Try it:
In this exercise, each record below is to be written out again exactly.

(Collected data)

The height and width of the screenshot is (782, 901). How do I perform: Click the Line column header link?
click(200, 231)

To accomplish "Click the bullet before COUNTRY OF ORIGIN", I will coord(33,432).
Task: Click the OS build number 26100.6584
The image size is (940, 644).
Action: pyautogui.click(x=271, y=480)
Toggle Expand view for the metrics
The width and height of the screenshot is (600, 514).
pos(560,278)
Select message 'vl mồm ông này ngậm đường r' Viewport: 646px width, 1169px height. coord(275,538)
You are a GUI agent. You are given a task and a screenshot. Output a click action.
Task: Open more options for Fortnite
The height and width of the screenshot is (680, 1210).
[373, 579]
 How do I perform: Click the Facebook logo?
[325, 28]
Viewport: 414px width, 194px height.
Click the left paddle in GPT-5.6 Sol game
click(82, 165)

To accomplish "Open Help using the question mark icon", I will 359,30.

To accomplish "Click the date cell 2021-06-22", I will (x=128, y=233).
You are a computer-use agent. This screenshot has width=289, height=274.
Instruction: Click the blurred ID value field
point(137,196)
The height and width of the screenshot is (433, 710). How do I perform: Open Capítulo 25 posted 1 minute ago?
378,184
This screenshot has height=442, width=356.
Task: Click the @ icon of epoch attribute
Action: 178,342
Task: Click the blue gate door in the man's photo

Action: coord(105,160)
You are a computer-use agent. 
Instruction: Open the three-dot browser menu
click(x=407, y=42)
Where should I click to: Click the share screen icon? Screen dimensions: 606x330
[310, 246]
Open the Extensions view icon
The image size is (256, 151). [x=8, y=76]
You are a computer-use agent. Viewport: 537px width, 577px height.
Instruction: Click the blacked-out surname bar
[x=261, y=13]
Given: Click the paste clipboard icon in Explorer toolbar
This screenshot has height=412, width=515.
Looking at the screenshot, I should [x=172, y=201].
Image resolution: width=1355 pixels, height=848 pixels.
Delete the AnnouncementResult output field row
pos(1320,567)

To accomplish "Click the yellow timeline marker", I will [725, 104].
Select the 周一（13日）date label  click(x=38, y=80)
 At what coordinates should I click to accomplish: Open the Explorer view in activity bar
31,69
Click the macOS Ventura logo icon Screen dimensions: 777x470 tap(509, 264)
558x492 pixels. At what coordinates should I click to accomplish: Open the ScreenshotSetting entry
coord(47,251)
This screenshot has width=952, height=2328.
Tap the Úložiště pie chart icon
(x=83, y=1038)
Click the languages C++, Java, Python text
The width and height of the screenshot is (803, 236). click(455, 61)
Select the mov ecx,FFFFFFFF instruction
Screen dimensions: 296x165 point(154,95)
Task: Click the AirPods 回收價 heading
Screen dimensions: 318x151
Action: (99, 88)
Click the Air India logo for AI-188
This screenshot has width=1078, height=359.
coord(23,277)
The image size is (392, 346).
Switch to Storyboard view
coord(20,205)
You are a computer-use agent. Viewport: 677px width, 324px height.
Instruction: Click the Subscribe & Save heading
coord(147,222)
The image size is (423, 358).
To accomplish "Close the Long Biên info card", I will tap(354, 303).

Answer to this task:
The height and width of the screenshot is (782, 901). How do I perform: Click the Line column header link?
click(200, 231)

To accomplish "Click the bullet before COUNTRY OF ORIGIN", I will coord(33,432).
Task: Click the OS build number 26100.6584
The image size is (940, 644).
Action: pyautogui.click(x=271, y=480)
Toggle Expand view for the metrics
The width and height of the screenshot is (600, 514).
pos(560,278)
Select message 'vl mồm ông này ngậm đường r' Viewport: 646px width, 1169px height. coord(275,538)
You are a GUI agent. You are given a task and a screenshot. Output a click action.
Task: Open more options for Fortnite
The height and width of the screenshot is (680, 1210).
[373, 579]
 How do I perform: Click the Facebook logo?
[325, 28]
Viewport: 414px width, 194px height.
Click the left paddle in GPT-5.6 Sol game
click(82, 165)

To accomplish "Open Help using the question mark icon", I will 359,30.

To accomplish "Click the date cell 2021-06-22", I will (x=128, y=233).
You are a computer-use agent. This screenshot has width=289, height=274.
Instruction: Click the blurred ID value field
point(137,196)
The height and width of the screenshot is (433, 710). How do I perform: Open Capítulo 25 posted 1 minute ago?
378,184
This screenshot has height=442, width=356.
Task: Click the @ icon of epoch attribute
Action: 178,342
Task: Click the blue gate door in the man's photo

Action: coord(105,160)
You are a computer-use agent. 
Instruction: Open the three-dot browser menu
click(x=407, y=42)
Where should I click to: Click the share screen icon? Screen dimensions: 606x330
[310, 246]
Open the Extensions view icon
The image size is (256, 151). [x=8, y=76]
You are a computer-use agent. Viewport: 537px width, 577px height.
Instruction: Click the blacked-out surname bar
[x=261, y=13]
Given: Click the paste clipboard icon in Explorer toolbar
This screenshot has height=412, width=515.
Looking at the screenshot, I should [x=172, y=201].
Image resolution: width=1355 pixels, height=848 pixels.
Delete the AnnouncementResult output field row
pos(1320,567)

To accomplish "Click the yellow timeline marker", I will [725, 104].
Select the 周一（13日）date label  click(x=38, y=80)
 At what coordinates should I click to accomplish: Open the Explorer view in activity bar
31,69
Click the macOS Ventura logo icon Screen dimensions: 777x470 tap(509, 264)
558x492 pixels. At what coordinates should I click to accomplish: Open the ScreenshotSetting entry
coord(47,251)
This screenshot has width=952, height=2328.
Tap the Úložiště pie chart icon
(x=83, y=1038)
Click the languages C++, Java, Python text
The width and height of the screenshot is (803, 236). click(455, 61)
Select the mov ecx,FFFFFFFF instruction
Screen dimensions: 296x165 point(154,95)
Task: Click the AirPods 回收價 heading
Screen dimensions: 318x151
Action: (99, 88)
Click the Air India logo for AI-188
This screenshot has width=1078, height=359.
coord(23,277)
The image size is (392, 346).
Switch to Storyboard view
coord(20,205)
You are a computer-use agent. Viewport: 677px width, 324px height.
Instruction: Click the Subscribe & Save heading
coord(147,222)
The image size is (423, 358).
To accomplish "Close the Long Biên info card", I will tap(354, 303).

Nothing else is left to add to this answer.